Social discount rates are at the base of every discussion about climate change, according to Fisher. How much are we willing to give up for future generations? How much cost to the present is acceptable? Essentially, we are asking: how big a discount rate should we apply?
Since social discount rates are based on the compression of complex issues into malleable numbers, it is easy for us to close an eye on the future. To feel better about the decisions we make today, we simply magnify the cost of eco-friendly actions today and minimise the consequent impact of environmental neglect, though neither magnification nor minimisation stand on truly rational ground.
Moreover, the social discount model can be dangerous. Is it justifiable to treat social problems like economic ones – to reduce future generations to statistics, or their needs to depreciating numbers? Harm done to an individual today would surely be equal injury committed to a person in the future – even if that person is someone the brevity of our lifespans will never permit us to meet.

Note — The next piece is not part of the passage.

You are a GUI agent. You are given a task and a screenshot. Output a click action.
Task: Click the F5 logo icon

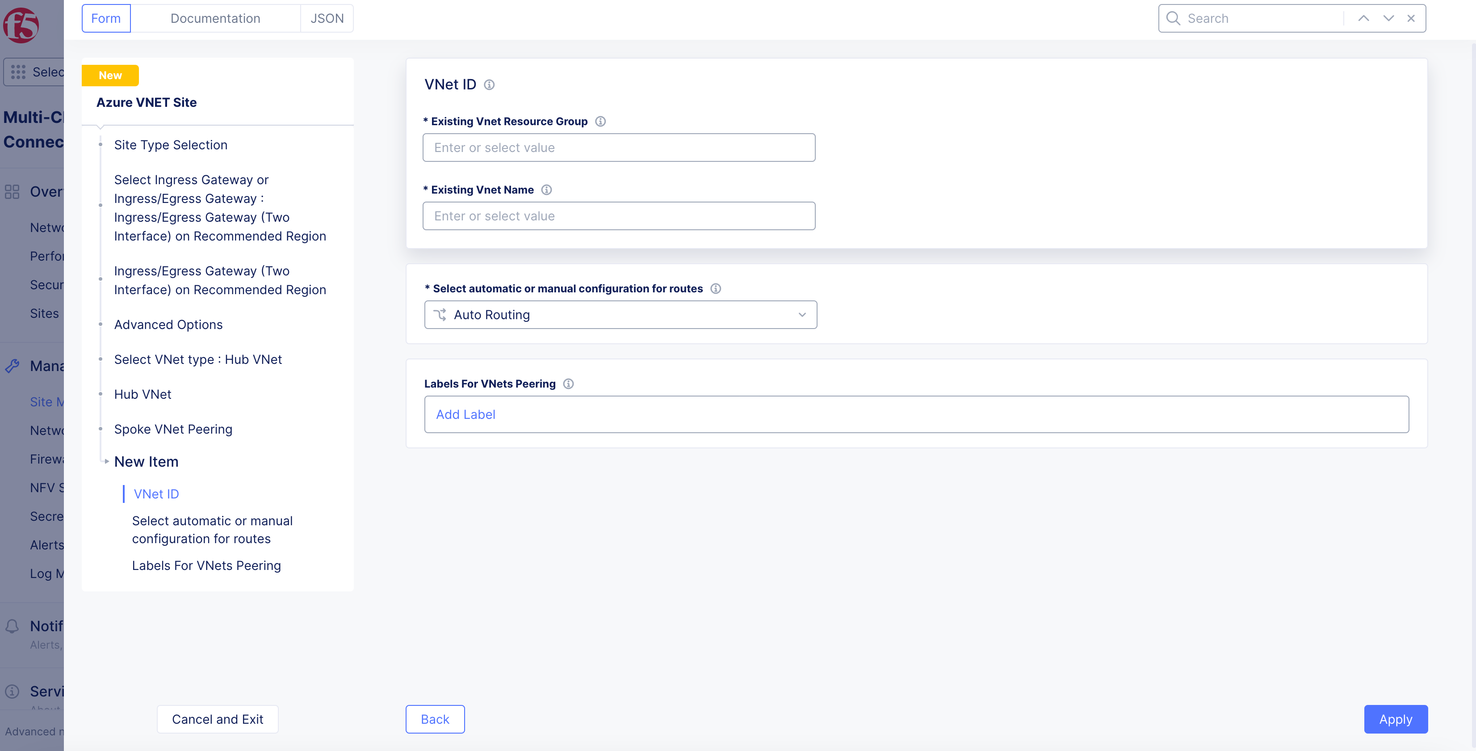coord(21,25)
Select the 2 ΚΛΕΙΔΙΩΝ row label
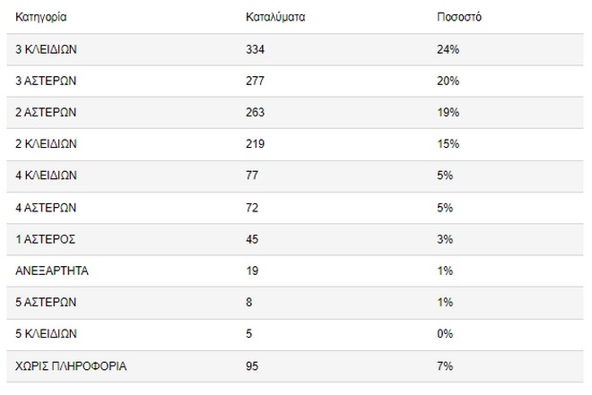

Considering the sheer scale of future generations, the awareness of which will make our current 7 billion feel dwarfish, we could very well be ‘colonising’ those we shall never meet, but whose health, security and peace we will be plundering without compunction. Indeed, to Roman Krznaric, “We treat the future as a distant colonial outpost where we dump ecological degradation, nuclear waste, public debt and technological risk.”
Though the social discount rate is used as a statistical tool, we are all guilty with toying with it – though less quantifiably, and in ways more flexible to our comforts – whenever we shrug off an environmental transgression.
"To feel better about the decisions we make today, we simply magnify the cost of eco-friendly actions today and minimise the consequent impact of environmental neglect, though neither magnification nor minimisation stand on truly rational ground."
Timefulness and Cathedral Thinking
However, we cannot end with an accusation. We must learn to be rewired – to be “timeful”. “Timefulness”, as described by Marcia Bjornerud, is “the ability to locate ourselves within eras and aeons, rather than weeks and months”. The concept of deliberately expanding our field of chronological vision might feel deeply alien to us, as if the rapidity and connectivity of the present denies us the chance to even begin. So we look to the past, and we look to cathedral thinking.
“Timefulness, as described by Marcia Bjornerud, is 'the ability to locate ourselves within eras and aeons, rather than weeks and months'”.
In medieval Europe, some cathedrals took several generations to be built: Notre-Dame de Paris took about a century to complete; the York Minster Cathedral, 252 years; and, at the far end of the spectrum, the Cologne Cathedral took 632 years! Foundations laid down by one man could be built on, and the entire structure finished by his children’s children, or his children’s children’s children. The thought is almost unfathomable.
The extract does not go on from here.